In this role, your mathematics expertise will help test the limits of large language model reasoning. Your problems, solutions, annotations, and benchmark contributions can support the development of more capable AI systems.
Work remotely with a computer and internet connection
Contribute to cutting-edge generative AI evaluation
Choose a part-time workload of 20 or more hours per week
The Role
OpenTrain AI is recruiting an Advanced Mathematics LLM Evaluation Expert for freelance contract work. You will design, solve, and evaluate complex mathematics problems that challenge large language models in multi-step, abstract, and proof-based settings.

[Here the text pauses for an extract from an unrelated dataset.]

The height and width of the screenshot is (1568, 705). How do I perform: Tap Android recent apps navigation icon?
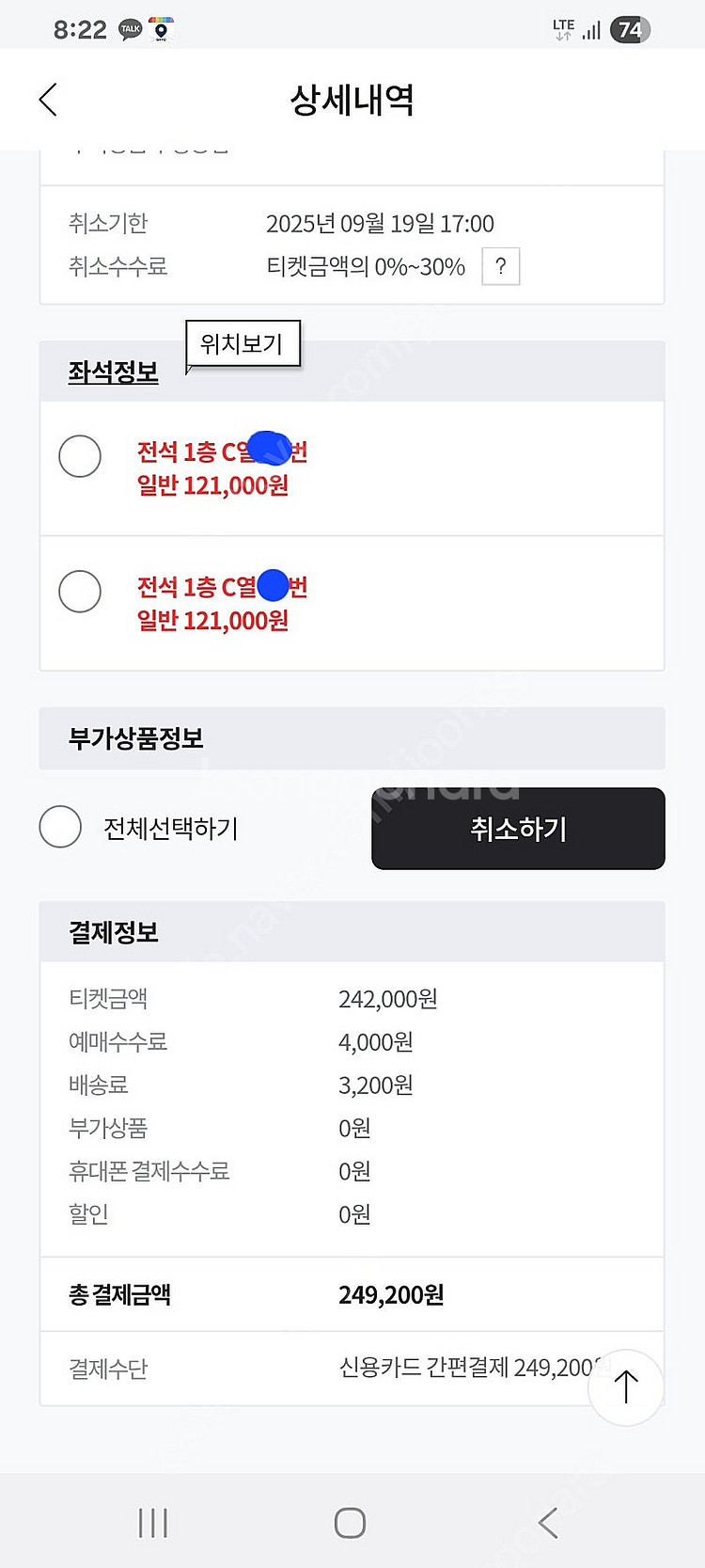coord(153,1522)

The work combines advanced mathematical reasoning with text generation, response evaluation, Python-based computational tasks, and theorem-prover work in Lean.
Employment type: Part-time contractor
Experience level: Entry level
Work location: Worldwide and fully remote
Primary language: English
Data type: Text
What You’ll Do
You will create rigorous evaluation content and assess whether model-generated solutions are mathematically correct, complete, and clearly justified. The role requires independent problem solving as well as careful written feedback and annotation.

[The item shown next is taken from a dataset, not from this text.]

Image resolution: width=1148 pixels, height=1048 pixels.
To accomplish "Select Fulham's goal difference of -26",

Design original, challenging mathematics problems that test LLM reasoning limits
Solve complex problems independently with detailed, logically structured solutions
Review model-generated solutions and identify mathematical errors
Provide precise feedback and annotations on model outputs
Develop and validate Python-based solutions for computational tasks using approved scientific libraries
Translate problems and proofs into formal language for theorem-prover tasks using Lean
Contribute to new evaluation benchmarks
Requirements
You should have a strong foundation in advanced mathematics and the ability to analyze difficult problems using a structured, logical approach. Clear written communication is essential because you will explain mathematical concepts and provide detailed evaluations in simple, understandable language.
Graduate-level or PhD-level knowledge of advanced mathematics
Knowledge of areas such as algebra, calculus, analysis, geometry, or topology
Experience designing original, multi-step mathematics problems for evaluation
Ability to review and give detailed feedback on model-generated solutions
Proficiency in Python for computational tasks
Familiarity with theorem-proving tools such as Lean
Self-motivation and ability to work independently in a remote setting
Desktop or laptop with a reliable internet connection
Helpful Background
A Master's, PhD, or postdoctoral background in Mathematics, Applied Mathematics, Statistics, or a related field may be helpful for this work. Experience with Python, scientific libraries, and formal theorem proving can also support success in the role.
Advanced graduate-level mathematics experience
Experience with Python programming and scientific libraries
Experience using theorem provers such as Lean
Strong ability to communicate complex mathematical ideas clearly
Apply Through OpenTrain
Create a free OpenTrain account and apply to this remote contractor opportunity. AI training work offers a way to use specialized expertise on real evaluation projects while building experience in a rapidly growing technology field.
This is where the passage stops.